* **Given text**:
··········
Research Article | Open Access

Volume 2017 | Article ID 4614357 | https://doi.org/10.1155/2017/4614357

Jacalin Has Chemopreventive Effects on Colon Cancer Development

Thais Herrero Geraldino,¹Patricia Modiano,²Luciana Chain Veronez,¹Milena Flória-Santos,³Sergio Britto Garcia,⁴and Gabriela Pereira-da-Silva^1,3

Academic Editor: Ferdinando Chiaradonna

Received28 Mar 2017

Accepted03 May 2017

Published06 Jun 2017

Abstract

Colorectal cancer, which is one of the most common causes of cancer-related deaths worldwide, has a slow natural history that provides a great opportunity for prevention strategies. Plant-derived natural products have received considerable attention because of their inherent colorectal cancer chemopreventive effects. The plant lectin jacalin specifically recognizes the tumor-associated Thomsen-Friedenreich antigen and has antiproliferative effects on human colon cancer cells, highlighting its potential antitumor activity. To evaluate jacalin’s potential application in colorectal cancer chemoprevention, we studied its effects on the early stages of carcinogenesis. Balb/c mice were given 4 intrarectal deposits of 0.1 ml solution of Methyl-N′-Nitro-N-Nitroso-Guanidine (5 mg/ml) twice a week (with a 3-day interval) for 2 weeks. Starting 2 weeks before carcinogen administration, animals were treated orally with jacalin (0.5 and 25 μg) three times a week (on alternate weekdays) for 10 weeks. We show that jacalin treatment reduced the number of preneoplastic lesions in carcinogen-exposed mice. This anticarcinogenic activity was associated with decreased colonic epithelial cell proliferation and stromal COX-2 expression and with increased intestinal production of TNF-α. Our results demonstrate that jacalin is able to modulate the early stages of colon carcinogenesis and emphasize its promising chemopreventive activity in colorectal cancer.

1. Introduction

Colorectal cancer (CRC) is one of the most common causes of cancer-related deaths worldwide [1]. CRC development is a slow process that has a natural history of transition from normal crypts through adenoma to overt adenocarcinoma, providing a great opportunity for prevention and intervention strategies. Although the early detection of invasive lesions and precursor adenomatous polyps reduces morbimortality, only a few cases of CRC have been diagnosed in early stages [2]. Currently, most attention has focused on screening for chemopreventive agents to reduce the number of CRC patients.

Cancer chemoprevention uses natural, synthetic, or biological substances to reverse, suppress, or prevent the initial phase of carcinogenesis or the progression of neoplastic cells to cancer [3]. Epidemiological studies have suggested that dietary nutrients from fruits and vegetables contribute to keeping balanced cell proliferation and preventing carcinogenesis. Moreover, phytonutrients have received considerable attention because of their low cost and wide safety. Experimental evidence has established the potential colorectal cancer chemopreventive effects of plant-derived natural products [4, 5].
··········
* **Data listing**:
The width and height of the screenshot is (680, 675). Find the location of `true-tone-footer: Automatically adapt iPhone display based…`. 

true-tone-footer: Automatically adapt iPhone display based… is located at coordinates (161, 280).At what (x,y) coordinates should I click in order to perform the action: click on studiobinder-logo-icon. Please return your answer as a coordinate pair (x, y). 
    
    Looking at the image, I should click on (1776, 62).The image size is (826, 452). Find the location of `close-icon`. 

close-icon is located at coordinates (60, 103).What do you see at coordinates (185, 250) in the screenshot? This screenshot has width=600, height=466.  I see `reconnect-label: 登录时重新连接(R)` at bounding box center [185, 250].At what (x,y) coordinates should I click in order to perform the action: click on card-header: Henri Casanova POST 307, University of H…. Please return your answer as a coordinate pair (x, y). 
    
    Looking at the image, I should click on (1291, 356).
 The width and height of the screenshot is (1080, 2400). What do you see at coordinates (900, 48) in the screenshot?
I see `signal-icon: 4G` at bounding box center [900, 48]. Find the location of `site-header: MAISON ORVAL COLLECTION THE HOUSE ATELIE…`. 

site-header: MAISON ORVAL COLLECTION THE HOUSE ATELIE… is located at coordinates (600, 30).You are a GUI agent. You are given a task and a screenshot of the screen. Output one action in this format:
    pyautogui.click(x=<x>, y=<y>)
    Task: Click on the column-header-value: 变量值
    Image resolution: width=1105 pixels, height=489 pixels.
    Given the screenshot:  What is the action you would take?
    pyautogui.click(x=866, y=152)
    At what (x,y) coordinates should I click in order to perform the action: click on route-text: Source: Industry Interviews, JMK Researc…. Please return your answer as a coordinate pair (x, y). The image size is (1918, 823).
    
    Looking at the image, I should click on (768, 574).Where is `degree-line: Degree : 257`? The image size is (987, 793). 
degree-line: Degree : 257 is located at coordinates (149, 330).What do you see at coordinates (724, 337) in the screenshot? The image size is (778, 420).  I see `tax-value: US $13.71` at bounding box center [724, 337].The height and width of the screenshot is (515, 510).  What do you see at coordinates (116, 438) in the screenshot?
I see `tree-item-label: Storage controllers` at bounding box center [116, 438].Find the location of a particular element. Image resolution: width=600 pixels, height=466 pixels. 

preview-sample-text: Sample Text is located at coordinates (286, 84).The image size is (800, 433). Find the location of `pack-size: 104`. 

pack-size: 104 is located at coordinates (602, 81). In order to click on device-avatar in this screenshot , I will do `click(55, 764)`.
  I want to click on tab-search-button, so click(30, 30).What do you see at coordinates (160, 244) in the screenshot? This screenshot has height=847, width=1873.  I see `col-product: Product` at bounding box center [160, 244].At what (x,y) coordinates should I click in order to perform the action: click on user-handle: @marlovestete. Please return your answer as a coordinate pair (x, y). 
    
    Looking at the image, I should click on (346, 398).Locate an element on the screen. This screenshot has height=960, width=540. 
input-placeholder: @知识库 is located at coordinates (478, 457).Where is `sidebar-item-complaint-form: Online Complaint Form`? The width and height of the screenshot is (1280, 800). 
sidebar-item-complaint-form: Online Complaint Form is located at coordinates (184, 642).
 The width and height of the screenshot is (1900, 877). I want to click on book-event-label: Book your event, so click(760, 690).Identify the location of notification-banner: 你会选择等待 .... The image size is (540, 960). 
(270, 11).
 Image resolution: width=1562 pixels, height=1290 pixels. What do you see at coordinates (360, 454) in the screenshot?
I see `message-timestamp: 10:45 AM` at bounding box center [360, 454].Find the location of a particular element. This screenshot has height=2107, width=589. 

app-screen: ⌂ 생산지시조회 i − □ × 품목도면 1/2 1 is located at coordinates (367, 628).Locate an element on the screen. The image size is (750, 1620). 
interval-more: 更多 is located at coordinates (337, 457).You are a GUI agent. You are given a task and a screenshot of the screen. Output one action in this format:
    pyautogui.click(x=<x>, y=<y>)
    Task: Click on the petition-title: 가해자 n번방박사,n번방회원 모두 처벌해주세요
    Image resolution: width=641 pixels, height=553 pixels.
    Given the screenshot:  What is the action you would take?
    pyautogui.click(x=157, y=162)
··········
* **Assigned task A**:
Decide whether each statement agrees with the jacalin article above, answering yes or no and quoting the deciding words: (i) the mice were given jacalin orally three times a week for 10 weeks; (ii) jacalin treatment increased the number of preneoplastic lesions; (iii) most cases of colorectal cancer are diagnosed in early stages.
* **Assigned task B**:
Please list every author named in the byline of the jacalin article above.

* **Answer box A**:
(i) Yes: "animals were treated orally with jacalin (0.5 and 25 μg) three times a week (on alternate weekdays) for 10 weeks"
(ii) No: "jacalin treatment reduced the number of preneoplastic lesions in carcinogen-exposed mice"
(iii) No: "only a few cases of CRC have been diagnosed in early stages"

* **Answer box B**:
Thais Herrero Geraldino
Patricia Modiano
Luciana Chain Veronez
Milena Flória-Santos
Sergio Britto Garcia
Gabriela Pereira-da-Silva